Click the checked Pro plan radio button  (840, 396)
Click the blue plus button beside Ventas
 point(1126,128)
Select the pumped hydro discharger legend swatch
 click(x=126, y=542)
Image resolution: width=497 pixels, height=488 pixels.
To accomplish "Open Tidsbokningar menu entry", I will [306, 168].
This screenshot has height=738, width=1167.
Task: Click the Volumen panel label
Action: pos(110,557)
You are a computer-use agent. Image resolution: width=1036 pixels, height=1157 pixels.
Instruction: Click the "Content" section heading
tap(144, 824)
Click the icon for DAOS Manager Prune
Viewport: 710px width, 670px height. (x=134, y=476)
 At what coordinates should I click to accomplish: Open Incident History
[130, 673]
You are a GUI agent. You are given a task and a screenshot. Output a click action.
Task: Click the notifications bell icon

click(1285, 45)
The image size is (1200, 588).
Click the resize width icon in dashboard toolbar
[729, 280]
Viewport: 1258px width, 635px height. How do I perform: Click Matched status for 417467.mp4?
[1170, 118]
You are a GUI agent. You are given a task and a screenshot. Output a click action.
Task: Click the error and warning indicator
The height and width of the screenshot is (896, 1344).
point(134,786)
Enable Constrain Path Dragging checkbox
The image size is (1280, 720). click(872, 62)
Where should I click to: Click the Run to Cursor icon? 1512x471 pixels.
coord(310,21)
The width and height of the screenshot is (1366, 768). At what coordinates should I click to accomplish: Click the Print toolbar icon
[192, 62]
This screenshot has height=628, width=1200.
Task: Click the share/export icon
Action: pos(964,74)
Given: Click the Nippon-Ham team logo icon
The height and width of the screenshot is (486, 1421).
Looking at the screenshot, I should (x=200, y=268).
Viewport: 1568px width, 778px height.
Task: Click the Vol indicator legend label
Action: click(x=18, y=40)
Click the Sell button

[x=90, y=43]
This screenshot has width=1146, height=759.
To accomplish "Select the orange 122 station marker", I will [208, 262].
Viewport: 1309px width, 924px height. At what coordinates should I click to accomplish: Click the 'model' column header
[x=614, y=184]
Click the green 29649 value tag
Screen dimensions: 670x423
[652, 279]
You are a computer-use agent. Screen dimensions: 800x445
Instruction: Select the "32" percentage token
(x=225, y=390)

### Your objective
From the listing above, repeat exactly the lines starting at the line that includes "Instruction: Click the" and ending at the line that includes "This screenshot has width=1146, height=759.", with nothing outside that span.

### Answer space
Instruction: Click the "Content" section heading
tap(144, 824)
Click the icon for DAOS Manager Prune
Viewport: 710px width, 670px height. (x=134, y=476)
 At what coordinates should I click to accomplish: Open Incident History
[130, 673]
You are a GUI agent. You are given a task and a screenshot. Output a click action.
Task: Click the notifications bell icon

click(1285, 45)
The image size is (1200, 588).
Click the resize width icon in dashboard toolbar
[729, 280]
Viewport: 1258px width, 635px height. How do I perform: Click Matched status for 417467.mp4?
[1170, 118]
You are a GUI agent. You are given a task and a screenshot. Output a click action.
Task: Click the error and warning indicator
The height and width of the screenshot is (896, 1344).
point(134,786)
Enable Constrain Path Dragging checkbox
The image size is (1280, 720). click(872, 62)
Where should I click to: Click the Run to Cursor icon? 1512x471 pixels.
coord(310,21)
The width and height of the screenshot is (1366, 768). At what coordinates should I click to accomplish: Click the Print toolbar icon
[192, 62]
This screenshot has height=628, width=1200.
Task: Click the share/export icon
Action: pos(964,74)
Given: Click the Nippon-Ham team logo icon
The height and width of the screenshot is (486, 1421).
Looking at the screenshot, I should (x=200, y=268).
Viewport: 1568px width, 778px height.
Task: Click the Vol indicator legend label
Action: click(x=18, y=40)
Click the Sell button

[x=90, y=43]
This screenshot has width=1146, height=759.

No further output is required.